Sekolah Kembali Beroperasi Pascabencana, DPR Minta Bantu Proses Pemulihan Mental Siswa

Oleh: Ahda Bayhaqi
Kamis, 01 Januari 2026 | 11:41 WIB
Polri berikan trauma healing kepada anak-anak korban banjir dan longsor di Sumatera. (BeritaNasional/dok Polri)
Polri berikan trauma healing kepada anak-anak korban banjir dan longsor di Sumatera. (BeritaNasional/dok Polri)

BeritaNasional.com -  Komisi X DPR meminta sekolah membantu pemulihan kondisi mental siswa pascabencana banjir Sumatera. Hal ini disampaikan setelah Kemendikdasmen memastikan 85% sekolah di kawasan terdampak bencana siap kembali beroperasi.

"Kami tentu menyambut baik rencana pengoperasian 85% sekolah di wilayah bencana Sumatera. Kami berharap sekolah bisa membantu proses pemulihan mental peserta didik yang mayoritas mengalami trauma pasca bencana Sumatera," ujar anggota Komisi X DPR RI Muhammad Hilman Mufidi dalam keterangannya, Kamis (1/1/2026).

Siswa korban bencana dinilai mengalami trauma dan tidak sedikit yang kehilangan orang tua atau anggota keluarga terdekat. Kondisi ini berpotensi mempengaruhi perkembangan emosional, konsentrasi belajar dan motivasi anak dalam jangka panjang.

"Pembukaan sekolah ini harus disertai pendampingan psikologis agar siswa dapat kembali belajar secara optimal," ujarnya. 

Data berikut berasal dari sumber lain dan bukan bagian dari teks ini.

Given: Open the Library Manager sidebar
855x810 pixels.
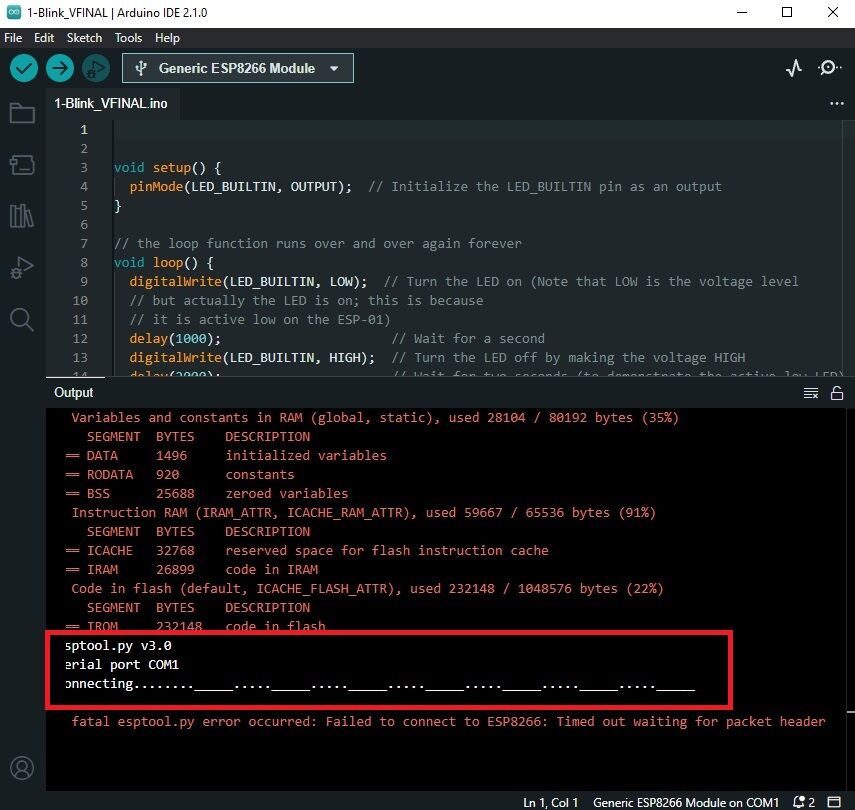Looking at the screenshot, I should [22, 216].
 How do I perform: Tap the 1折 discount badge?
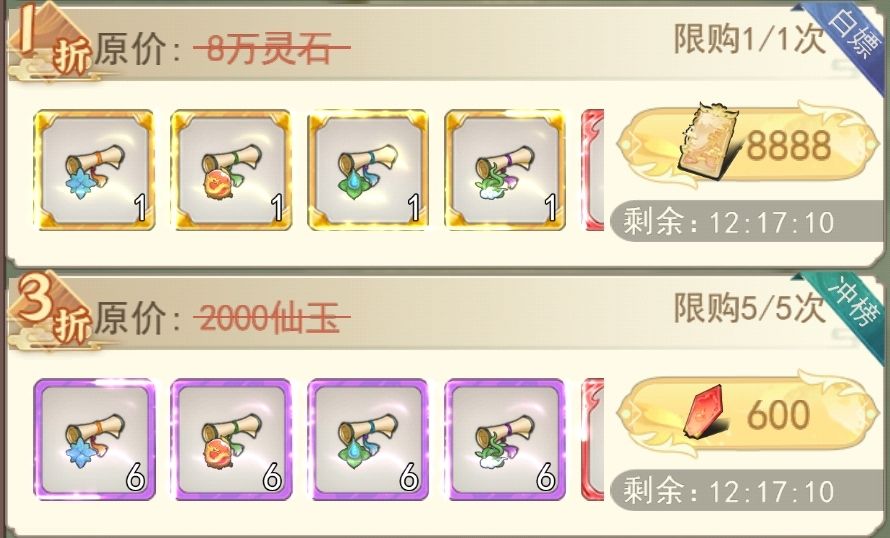tap(52, 41)
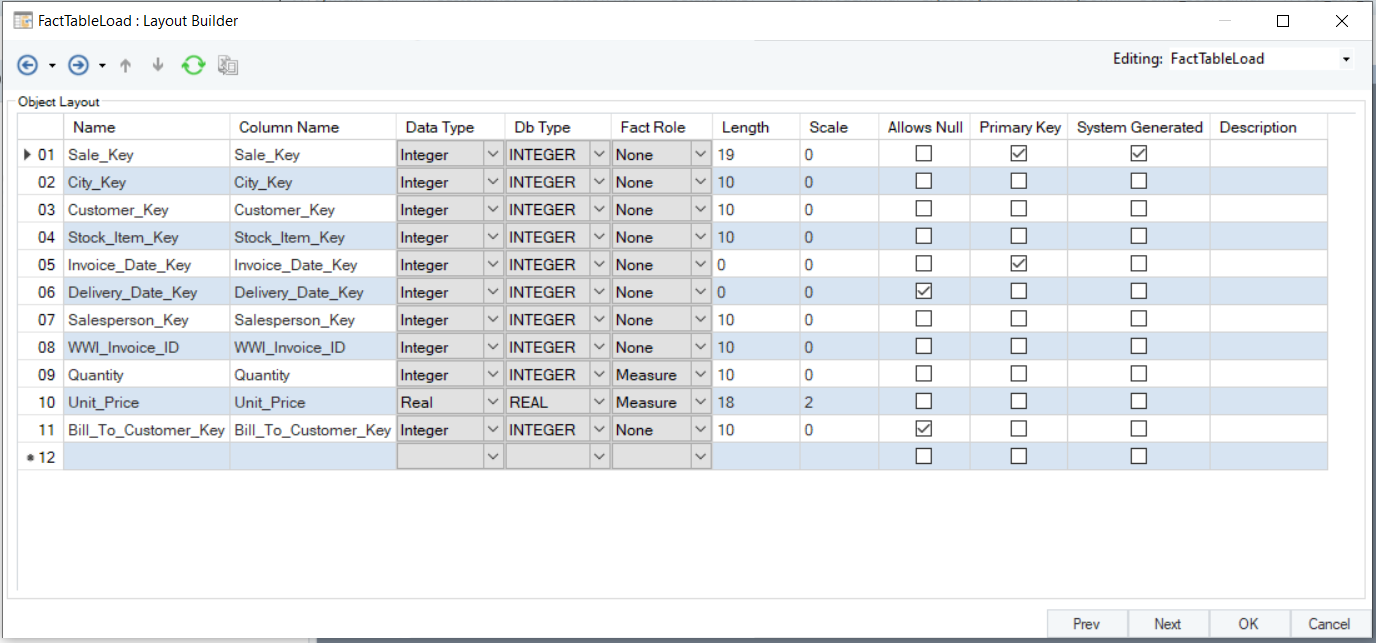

Hilman meminta sekolah menjadi ruang aman bagi siswa dengan mengedepankan pendekatan yang ramah anak. Proses pembelajaran, kata dia, sebaiknya diawali dengan kegiatan pemulihan psikologis, seperti aktivitas kreatif, permainan edukatif, dan kegiatan yang bersifat menghibur.

"Pemulihan mental menjadi fondasi penting sebelum pembelajaran berjalan normal. Anak-anak perlu merasa aman dan tenang agar siap menerima pelajaran," ucapnya. 

Selain itu, ia juga meminta pemerintah memastikan pemenuhan kebutuhan pendidikan dasar siswa, termasuk perlengkapan sekolah serta perbaikan sarana dan prasarana yang rusak akibat bencana. Ia mengingatkan, banyak siswa berpotensi kembali ke sekolah tanpa membawa perlengkapan belajar karena terdampak banjir dan longsor. 

"Negara harus hadir memastikan tidak ada anak yang tertinggal karena keterbatasan perlengkapan sekolah," katanya.

Hilman menegaskan, pendidikan merupakan hak dasar setiap anak yang harus tetap dijamin negara, termasuk dalam situasi pascabencana. Ia berharap bencana alam tidak memutus akses pendidikan dan masa depan anak-anak di wilayah terdampak. 

"Anak-anak tidak boleh menjadi korban dua kali, karena bencana dan karena kehilangan akses pendidikan," pungkasnya.